Description Andrej Nemec 2018-11-01 12:54:51 UTC 
Since Linux kernel version 3.2, the mremap() syscall performs TLB flushes after dropping pagetable locks. If a syscall such as ftruncate() removes entries from the pagetables of a task that is in the middle of mremap(), a stale TLB entry can remain for a short time that permits access to a physical page after it has been released back to the page allocator and reused. 

References:

https://seclists.org/oss-sec/2018/q4/108

https://bugs.chromium.org/p/project-zero/issues/detail?id=1695

An upstream patch:

https://git.kernel.org/pub/scm/linux/kernel/git/torvalds/linux.git/commit/?id=eb66ae030829605d61fbef1909ce310e29f78821
Comment 2 Laura Pardo 2018-11-09 21:15:52 UTC 
Created kernel tracking bugs for this issue:

Affects: fedora-all [bug 1648486]
Comment 6 Davor 2019-03-15 18:33:44 UTC 
Is there a plan to fix this on RHEL 7 or a way to mitigate / workaround?

Thanks in advance.
Comment 8 Yogendra Jog 2019-04-04 15:41:05 UTC 
nullIn reply to comment #6:
> Is there a plan to fix this on RHEL 7 or a way to mitigate / workaround?
> 
> Thanks in advance.

Hi,

For RHEL 7 fixes, I will recommend you to open a case with Red Hat support if you have an active subscription.  Regarding the mitigation/workaround one of our security analyst shall update this bug if there is there is any mitigation or workaround.

Regards
YOG.
Comment 9 Vladis Dronov 2019-04-04 19:00:42 UTC 
(In reply to Davor from comment #6)
> Is there a plan to fix this on RHEL 7 or a way to mitigate / workaround?

Hello,
Yes, this flaw is going to be fixed in RHEL7. Unfortunately, there is no mitigation as the flaw is in the kernel's core memory management subsystem code.

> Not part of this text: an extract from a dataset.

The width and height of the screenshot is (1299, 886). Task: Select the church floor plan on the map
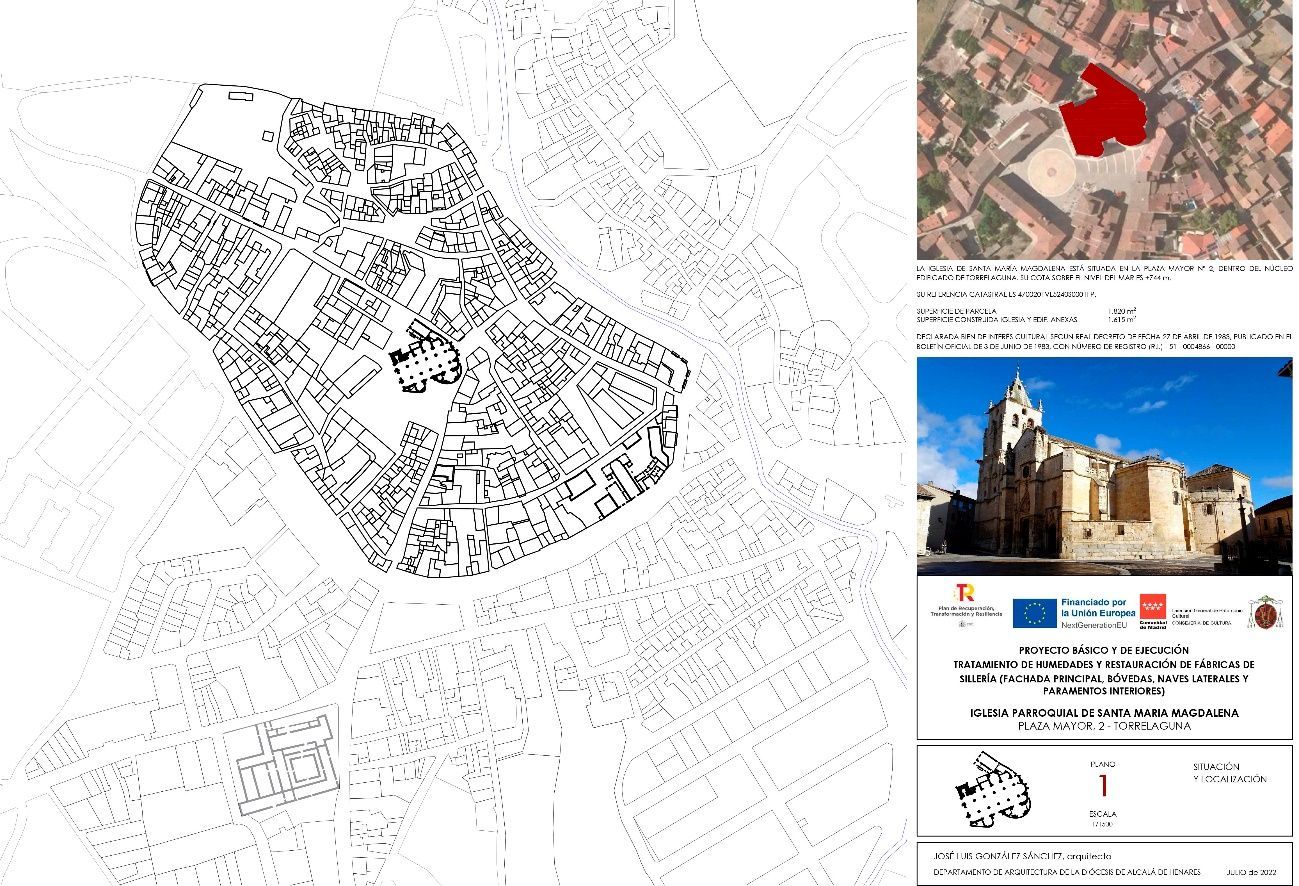click(424, 364)
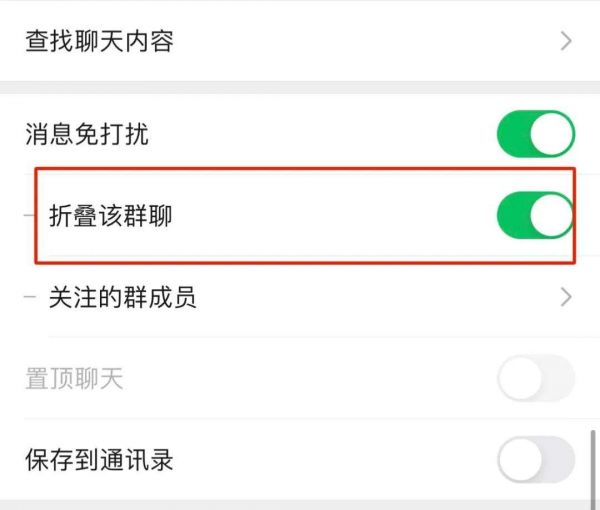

On the other hand we rate this flaw as Moderate severity, as for the moment of this writing there is no known exploit or reproducer or proof-of-concept for RHEL-7.
Comment 10 errata-xmlrpc 2019-04-23 14:30:32 UTC 
This issue has been addressed in the following products:

  Red Hat Enterprise Linux 7

Via RHSA-2019:0831 https://access.redhat.com/errata/RHSA-2019:0831
Comment 11 errata-xmlrpc 2019-08-06 12:04:27 UTC 
This issue has been addressed in the following products:

  Red Hat Enterprise Linux 7

Via RHSA-2019:2029 https://access.redhat.com/errata/RHSA-2019:2029
Comment 12 errata-xmlrpc 2019-08-06 12:06:51 UTC 
This issue has been addressed in the following products:

  Red Hat Enterprise Linux 7

Via RHSA-2019:2043 https://access.redhat.com/errata/RHSA-2019:2043
Comment 18 errata-xmlrpc 2020-01-07 12:26:19 UTC 
This issue has been addressed in the following products:

  Red Hat Enterprise Linux 7.5 Extended Update Support

Via RHSA-2020:0036 https://access.redhat.com/errata/RHSA-2020:0036
Comment 19 errata-xmlrpc 2020-01-14 08:04:51 UTC 
This issue has been addressed in the following products:

  Red Hat Enterprise MRG 2

Via RHSA-2020:0100 https://access.redhat.com/errata/RHSA-2020:0100
Comment 20 errata-xmlrpc 2020-01-14 15:53:11 UTC 
This issue has been addressed in the following products:

  Red Hat Enterprise Linux 7.4 Advanced Update Support
  Red Hat Enterprise Linux 7.4 Update Services for SAP Solutions
  Red Hat Enterprise Linux 7.4 Telco Extended Update Support

Via RHSA-2020:0103 https://access.redhat.com/errata/RHSA-2020:0103
Comment 21 errata-xmlrpc 2020-01-21 17:01:56 UTC 
This issue has been addressed in the following products:

  Red Hat Enterprise Linux 7.6 Extended Update Support

Via RHSA-2020:0179 https://access.redhat.com/errata/RHSA-2020:0179
Note You need to log in before you can comment on or make changes to this bug.